## EXERCICE
Répondez à ces questions sur l'extrait consacré à Tristan et Isolde :
(a) À quel type de génération Tristan et Isolde appartiennent-ils ?
(b) Quelles démarches la femme n'accomplit-elle pas en raison de la guerre ?
(c) De qui la femme a-t-elle été libérée à travers l'homme ?

Pourtant, leur rencontre est liée dès le départ à la mort. Et à la guerre, même si dans l'œuvre de Wagner la guerre fait d'abord partie de la pré-histoire et apparaît dans l'intrigue davantage par ses conséquences : Tristan et Isolde appartiennent à une génération traumatisée. Je peux imaginer une rencontre aussi fatidique que la leur dans les guerres de notre époque ou dans l'Europe du XXe siècle : un homme est gravement blessé au combat, il est dans le coma ou mourant. Une femme le trouve et le soigne. Elle le ramène à la vie, et grâce à elle, il est virtuellement ressuscité.

En raison de la guerre, tout cela se passe en secret, dans une cachette. La femme ne se rend pas au poste de  police, elle n'appelle pas une ambulance ou un médecin à l'aide. Et à un moment donné, elle découvre que cet homme appartient à ses ennemis. Pourtant, un lien indissoluble se crée : la femme prend soin de l'homme qui lutte contre la mort, elle suit le rythme de sa respiration. D'une manière paradoxale, elle a même vécu une libération à travers lui, elle a été libérée de son  fiancé. De nombreux films mettent en scène des amours transgressives, brisant les tabous, pendant la guerre : un soldat allemand et une fille de la résistance polonaise, un Russe et un Allemand, une Polonaise et un Russe. À travers l'impensable dans cette relation, l'Autre joue soudain un rôle énorme, plus que dans toute relation "normale", socialement acceptée. Peut-être que la conscience transgressive de soi nécessite aussi quelqu'un d'étranger.

## DONNÉES FOURNIES

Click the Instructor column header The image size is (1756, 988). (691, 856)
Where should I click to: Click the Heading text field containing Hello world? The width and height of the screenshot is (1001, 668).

## RÉPONSE
(a) À une génération traumatisée.
(b) Elle ne se rend pas au poste de police et n'appelle ni une ambulance ni un médecin à l'aide.
(c) De son fiancé.